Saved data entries

○ ○ ○

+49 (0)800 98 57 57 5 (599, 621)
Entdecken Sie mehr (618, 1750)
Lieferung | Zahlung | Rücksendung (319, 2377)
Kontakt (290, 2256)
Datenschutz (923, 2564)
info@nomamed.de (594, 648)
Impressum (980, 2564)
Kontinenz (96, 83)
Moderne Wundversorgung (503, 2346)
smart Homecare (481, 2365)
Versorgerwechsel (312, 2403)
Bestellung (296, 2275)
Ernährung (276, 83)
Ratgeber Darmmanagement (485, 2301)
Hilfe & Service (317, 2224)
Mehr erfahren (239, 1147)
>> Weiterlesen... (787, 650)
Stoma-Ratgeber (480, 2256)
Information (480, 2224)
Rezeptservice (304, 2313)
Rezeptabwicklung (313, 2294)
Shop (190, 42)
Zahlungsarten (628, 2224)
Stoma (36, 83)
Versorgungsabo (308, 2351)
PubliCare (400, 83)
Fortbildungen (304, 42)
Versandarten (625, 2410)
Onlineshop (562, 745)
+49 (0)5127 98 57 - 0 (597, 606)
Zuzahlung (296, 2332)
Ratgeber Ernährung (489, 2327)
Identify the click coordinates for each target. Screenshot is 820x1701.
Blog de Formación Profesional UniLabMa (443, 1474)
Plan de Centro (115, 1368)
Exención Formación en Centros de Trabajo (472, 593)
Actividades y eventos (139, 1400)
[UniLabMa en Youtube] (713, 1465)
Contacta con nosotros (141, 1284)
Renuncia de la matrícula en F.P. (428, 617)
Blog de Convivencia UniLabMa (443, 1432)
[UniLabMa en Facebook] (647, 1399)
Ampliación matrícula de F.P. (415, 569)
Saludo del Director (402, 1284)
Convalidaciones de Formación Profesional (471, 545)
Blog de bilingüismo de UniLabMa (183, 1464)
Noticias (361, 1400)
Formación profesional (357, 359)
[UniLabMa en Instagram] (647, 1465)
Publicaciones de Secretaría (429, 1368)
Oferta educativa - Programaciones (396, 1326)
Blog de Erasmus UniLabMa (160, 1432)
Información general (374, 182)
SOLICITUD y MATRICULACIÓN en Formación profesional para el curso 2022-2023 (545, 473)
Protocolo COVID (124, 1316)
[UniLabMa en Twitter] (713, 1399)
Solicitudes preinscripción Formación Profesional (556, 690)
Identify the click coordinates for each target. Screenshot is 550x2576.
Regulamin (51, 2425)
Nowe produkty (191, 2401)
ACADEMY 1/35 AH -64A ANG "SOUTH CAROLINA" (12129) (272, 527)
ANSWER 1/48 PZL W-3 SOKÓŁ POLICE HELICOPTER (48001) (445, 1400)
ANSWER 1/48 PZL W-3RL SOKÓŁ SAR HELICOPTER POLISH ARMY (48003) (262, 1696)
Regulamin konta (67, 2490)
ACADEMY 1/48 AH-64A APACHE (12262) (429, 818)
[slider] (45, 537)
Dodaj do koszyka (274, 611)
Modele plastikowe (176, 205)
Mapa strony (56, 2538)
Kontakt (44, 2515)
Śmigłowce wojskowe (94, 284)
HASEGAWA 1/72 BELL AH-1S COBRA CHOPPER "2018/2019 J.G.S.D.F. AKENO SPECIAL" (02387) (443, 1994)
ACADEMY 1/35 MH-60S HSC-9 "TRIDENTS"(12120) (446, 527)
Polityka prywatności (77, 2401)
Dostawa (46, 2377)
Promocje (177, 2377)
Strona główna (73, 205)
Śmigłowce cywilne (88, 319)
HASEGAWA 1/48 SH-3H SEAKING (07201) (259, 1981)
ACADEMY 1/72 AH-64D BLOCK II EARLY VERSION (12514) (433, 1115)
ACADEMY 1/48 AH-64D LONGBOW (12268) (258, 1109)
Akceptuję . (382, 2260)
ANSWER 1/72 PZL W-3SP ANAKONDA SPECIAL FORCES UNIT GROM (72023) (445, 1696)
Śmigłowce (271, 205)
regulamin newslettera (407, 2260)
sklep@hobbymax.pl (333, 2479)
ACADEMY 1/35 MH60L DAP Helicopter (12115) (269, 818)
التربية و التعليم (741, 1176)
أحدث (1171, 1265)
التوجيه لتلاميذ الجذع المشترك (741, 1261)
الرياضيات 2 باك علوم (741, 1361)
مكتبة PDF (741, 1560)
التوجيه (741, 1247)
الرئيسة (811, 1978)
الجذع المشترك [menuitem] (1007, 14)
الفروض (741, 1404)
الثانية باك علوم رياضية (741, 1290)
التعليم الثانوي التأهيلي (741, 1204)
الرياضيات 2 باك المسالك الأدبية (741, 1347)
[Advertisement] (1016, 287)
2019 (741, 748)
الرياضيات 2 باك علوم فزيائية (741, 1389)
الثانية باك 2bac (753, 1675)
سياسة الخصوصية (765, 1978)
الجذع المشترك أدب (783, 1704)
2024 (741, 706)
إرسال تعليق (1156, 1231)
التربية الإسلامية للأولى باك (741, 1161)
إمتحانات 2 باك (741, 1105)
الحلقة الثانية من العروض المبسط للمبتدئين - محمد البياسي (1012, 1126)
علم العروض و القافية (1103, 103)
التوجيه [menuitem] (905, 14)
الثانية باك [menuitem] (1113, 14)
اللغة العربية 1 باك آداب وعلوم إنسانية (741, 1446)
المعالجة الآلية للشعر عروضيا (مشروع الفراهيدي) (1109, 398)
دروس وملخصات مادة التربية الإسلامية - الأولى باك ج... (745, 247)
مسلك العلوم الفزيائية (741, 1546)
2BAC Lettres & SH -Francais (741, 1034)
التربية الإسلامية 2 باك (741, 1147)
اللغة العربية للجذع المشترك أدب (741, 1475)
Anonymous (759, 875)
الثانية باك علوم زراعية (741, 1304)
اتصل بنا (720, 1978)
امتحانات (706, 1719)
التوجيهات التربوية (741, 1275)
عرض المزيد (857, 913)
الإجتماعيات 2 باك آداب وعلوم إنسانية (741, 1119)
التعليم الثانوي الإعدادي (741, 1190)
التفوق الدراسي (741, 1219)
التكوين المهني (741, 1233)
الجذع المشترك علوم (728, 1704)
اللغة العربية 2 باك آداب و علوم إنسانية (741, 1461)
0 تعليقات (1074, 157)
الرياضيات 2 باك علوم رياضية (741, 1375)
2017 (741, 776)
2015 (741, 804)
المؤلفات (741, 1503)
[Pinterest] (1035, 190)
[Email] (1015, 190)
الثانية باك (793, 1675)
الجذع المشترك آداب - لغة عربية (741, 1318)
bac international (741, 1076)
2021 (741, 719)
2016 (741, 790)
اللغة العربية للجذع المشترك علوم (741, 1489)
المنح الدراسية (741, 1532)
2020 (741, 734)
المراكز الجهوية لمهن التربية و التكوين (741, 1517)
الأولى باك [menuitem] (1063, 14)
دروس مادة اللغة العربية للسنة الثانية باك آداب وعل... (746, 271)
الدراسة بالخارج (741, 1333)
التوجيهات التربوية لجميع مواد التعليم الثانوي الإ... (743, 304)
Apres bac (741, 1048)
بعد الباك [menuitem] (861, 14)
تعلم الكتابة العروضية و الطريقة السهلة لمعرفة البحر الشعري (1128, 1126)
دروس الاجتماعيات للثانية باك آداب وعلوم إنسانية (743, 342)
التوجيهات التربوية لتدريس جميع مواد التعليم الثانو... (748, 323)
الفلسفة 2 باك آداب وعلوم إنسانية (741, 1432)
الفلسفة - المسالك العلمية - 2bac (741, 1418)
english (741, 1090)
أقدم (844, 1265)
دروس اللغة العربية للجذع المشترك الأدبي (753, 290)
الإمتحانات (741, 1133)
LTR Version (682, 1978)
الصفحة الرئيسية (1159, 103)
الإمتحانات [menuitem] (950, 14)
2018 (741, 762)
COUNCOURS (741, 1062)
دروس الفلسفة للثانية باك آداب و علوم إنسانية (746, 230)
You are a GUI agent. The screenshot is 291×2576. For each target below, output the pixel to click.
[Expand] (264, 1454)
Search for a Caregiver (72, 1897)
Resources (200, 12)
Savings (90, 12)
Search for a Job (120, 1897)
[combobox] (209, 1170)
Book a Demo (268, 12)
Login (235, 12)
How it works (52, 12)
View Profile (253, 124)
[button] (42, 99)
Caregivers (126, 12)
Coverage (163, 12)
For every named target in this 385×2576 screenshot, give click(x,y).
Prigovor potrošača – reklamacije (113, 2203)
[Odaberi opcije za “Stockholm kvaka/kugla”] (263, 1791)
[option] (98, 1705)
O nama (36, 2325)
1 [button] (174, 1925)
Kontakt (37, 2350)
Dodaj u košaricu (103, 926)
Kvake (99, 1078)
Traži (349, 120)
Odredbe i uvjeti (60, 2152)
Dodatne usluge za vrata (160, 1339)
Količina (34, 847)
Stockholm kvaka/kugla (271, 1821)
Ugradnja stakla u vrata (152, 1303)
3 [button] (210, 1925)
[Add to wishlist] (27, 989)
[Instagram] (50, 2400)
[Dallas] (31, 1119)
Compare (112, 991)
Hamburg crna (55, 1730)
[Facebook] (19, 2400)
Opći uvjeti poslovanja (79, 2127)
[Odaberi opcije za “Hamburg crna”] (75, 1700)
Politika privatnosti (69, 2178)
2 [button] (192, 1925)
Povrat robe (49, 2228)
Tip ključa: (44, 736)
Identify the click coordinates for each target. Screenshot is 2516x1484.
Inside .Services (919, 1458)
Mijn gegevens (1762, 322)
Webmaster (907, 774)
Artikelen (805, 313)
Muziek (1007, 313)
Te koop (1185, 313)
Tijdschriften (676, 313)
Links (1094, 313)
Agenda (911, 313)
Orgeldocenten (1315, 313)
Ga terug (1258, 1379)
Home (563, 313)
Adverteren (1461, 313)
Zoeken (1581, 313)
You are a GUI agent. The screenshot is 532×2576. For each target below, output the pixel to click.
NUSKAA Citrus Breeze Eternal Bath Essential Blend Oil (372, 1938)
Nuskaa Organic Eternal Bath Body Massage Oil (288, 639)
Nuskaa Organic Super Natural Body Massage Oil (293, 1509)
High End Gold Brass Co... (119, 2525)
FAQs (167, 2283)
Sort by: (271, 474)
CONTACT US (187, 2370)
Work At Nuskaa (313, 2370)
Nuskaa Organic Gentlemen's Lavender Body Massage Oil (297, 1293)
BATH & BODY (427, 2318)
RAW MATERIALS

○ ○ ○

▶ **Your objective**
Show the lines above that have the word "kugla".

▶ **Exercise response**
[Odaberi opcije za “Stockholm kvaka/kugla”] (263, 1791)
Stockholm kvaka/kugla (271, 1821)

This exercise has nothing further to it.